Section 32.4: Conditional GANs & Image-to-Image Translation

"They never showed me a single horse standing next to its own zebra. They just insisted that if I painted the stripes on, I had better be able to wash them off and get the same horse back. Fair enough, I suppose."
A Translator Who Works Without a Dictionary

Big Picture

Adding a condition to the adversarial game turns a random image generator into a controllable one, and the most useful condition is another image: feed the GAN an edge map and it outputs a photo, feed it a horse and it outputs a zebra. This section builds that capability in three steps. The conditional GAN feeds a label to both networks so generation is steerable. pix2pix makes the condition an entire image and pairs it with a patch-level discriminator to learn paired translation: sketches to photos, maps to satellite views. CycleGAN then removes the hardest requirement, paired training data, with a cycle-consistency loss that says a translation you can undo is a translation you can trust.

Every GAN so far has generated from pure noise: sample $\mathbf{z}$, get an image, with no say over what comes out.

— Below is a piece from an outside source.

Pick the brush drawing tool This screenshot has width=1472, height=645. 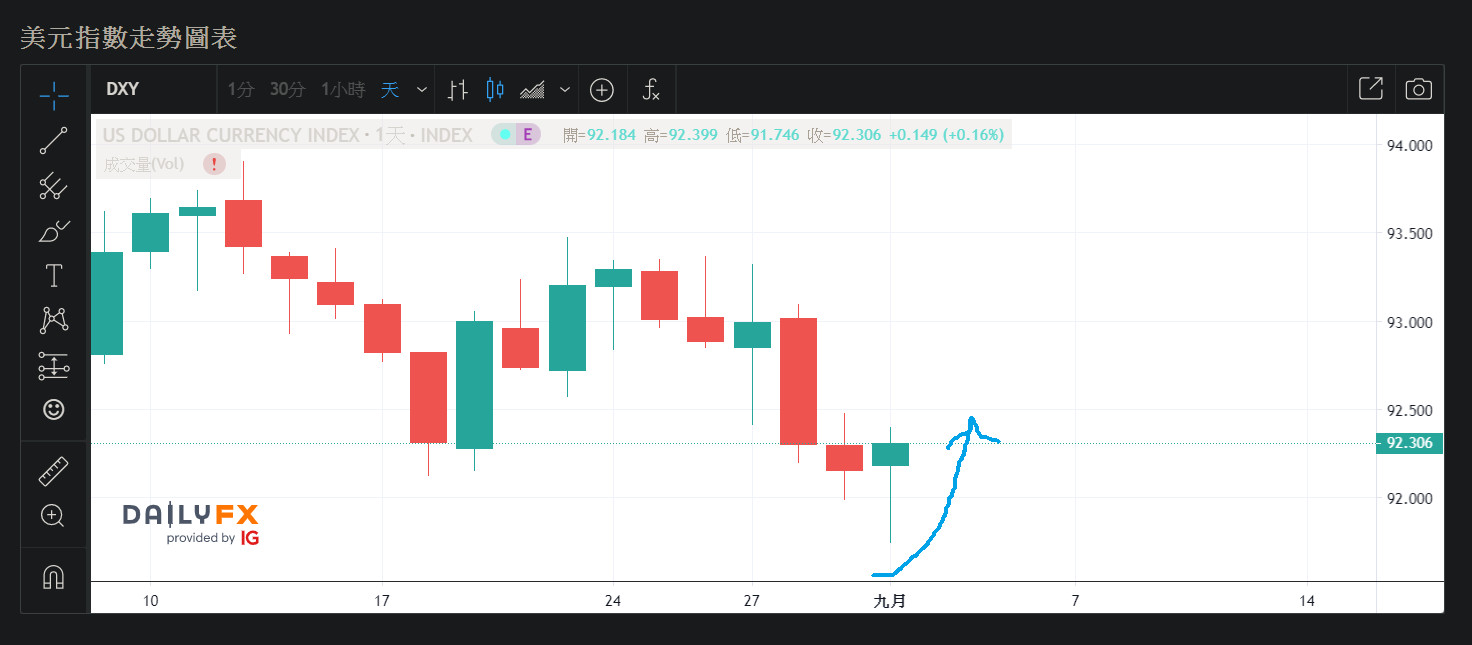54,231
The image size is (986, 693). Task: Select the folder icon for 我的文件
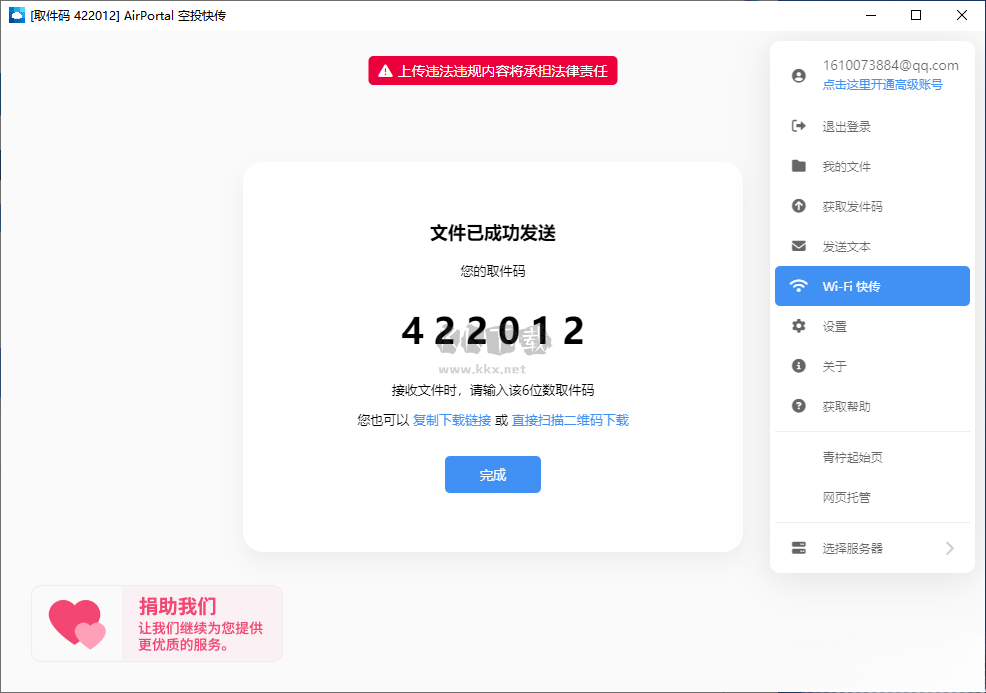point(798,166)
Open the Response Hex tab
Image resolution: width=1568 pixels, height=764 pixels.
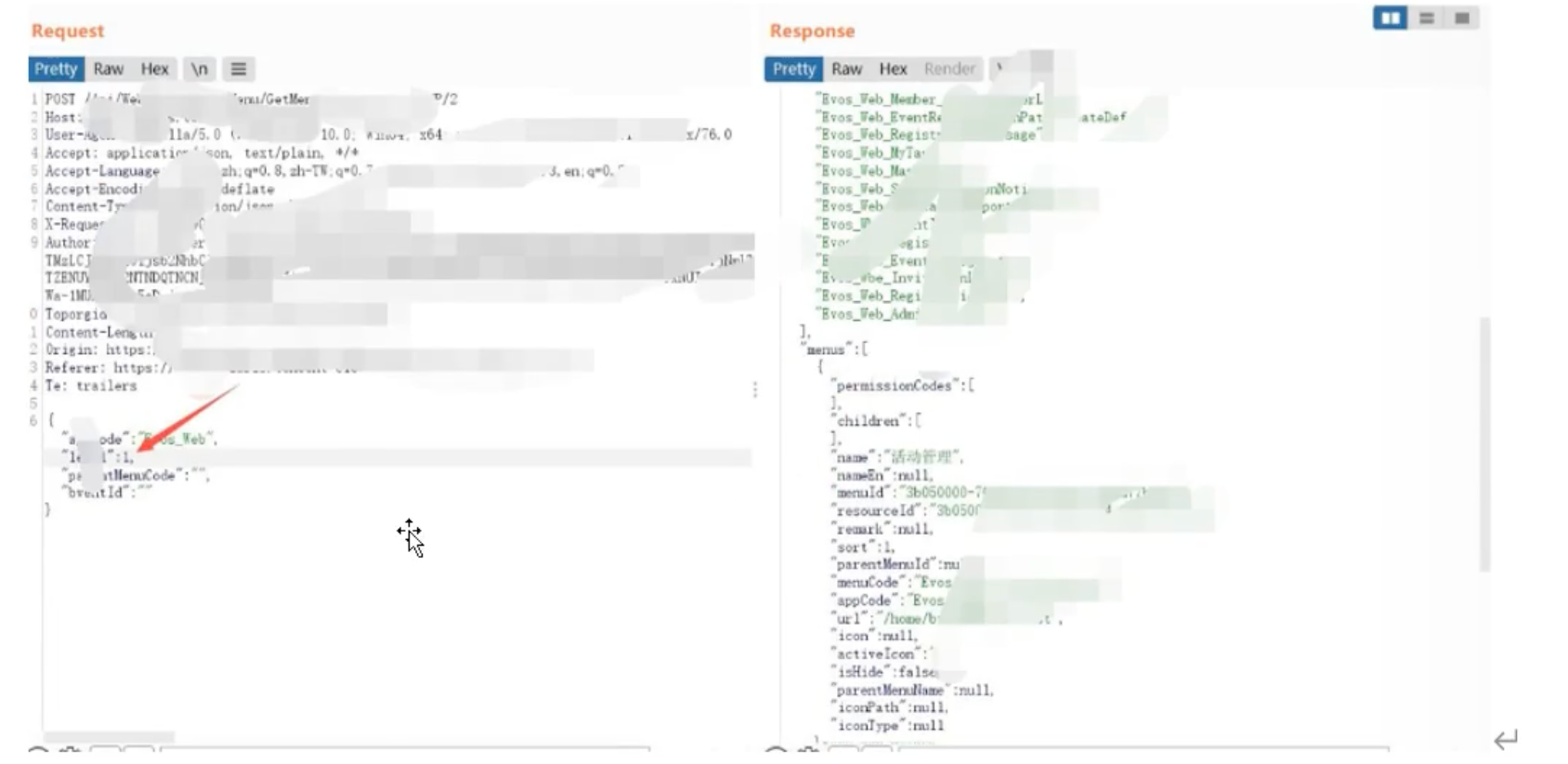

That is fine for sampling faces but useless for the tasks people most want, "make this sketch photoreal", "colorize this grayscale photo", "turn this daytime street into night". All of these are conditional generation, and all of the image-to-image ones build on the same idea: condition the adversarial game on an input. This section traces that idea from a class label to a full image to the unpaired case, and it connects directly to the segmentation masks of Chapter 24 and the controllable editing of Chapter 35.

1. The Conditional GAN Beginner

The conditional GAN (Mirza and Osindero, 2014) makes one small change to the game of Section 32.1: both networks also receive a condition $\mathbf{y}$, typically a class label. The generator maps $(\mathbf{z}, \mathbf{y})$ to an image, and the discriminator judges whether a $(\text{image}, \mathbf{y})$ pair is a real image of class $\mathbf{y}$ or a fake. The value function gains a conditioning argument throughout:

$$ \min_{G} \max_{D} \; \mathbb{E}_{\mathbf{x}, \mathbf{y}} \big[ \log D(\mathbf{x}, \mathbf{y}) \big] \;+\; \mathbb{E}_{\mathbf{z}, \mathbf{y}} \big[ \log\big(1 - D(G(\mathbf{z}, \mathbf{y}), \mathbf{y})\big) \big]. $$

Now the discriminator's job is harder and more useful: it must reject not only unrealistic images but also realistic images that do not match the requested label. That pressure forces the generator to produce the right class, not just a plausible image. The label must reach the discriminator too, not only the generator: if the discriminator never saw $\mathbf{y}$, it could not tell a mismatched-but-realistic image from a correct one, so it would never punish the generator for ignoring the requested class. In practice you concatenate an embedding of $\mathbf{y}$ to the latent for the generator and to the feature maps (or input channels) for the discriminator. For MNIST, conditioning on the digit label lets you ask for a specific digit instead of a random one. The mental model below extends the counterfeiter-and-cop image from Section 32.1 to make this division of labor concrete.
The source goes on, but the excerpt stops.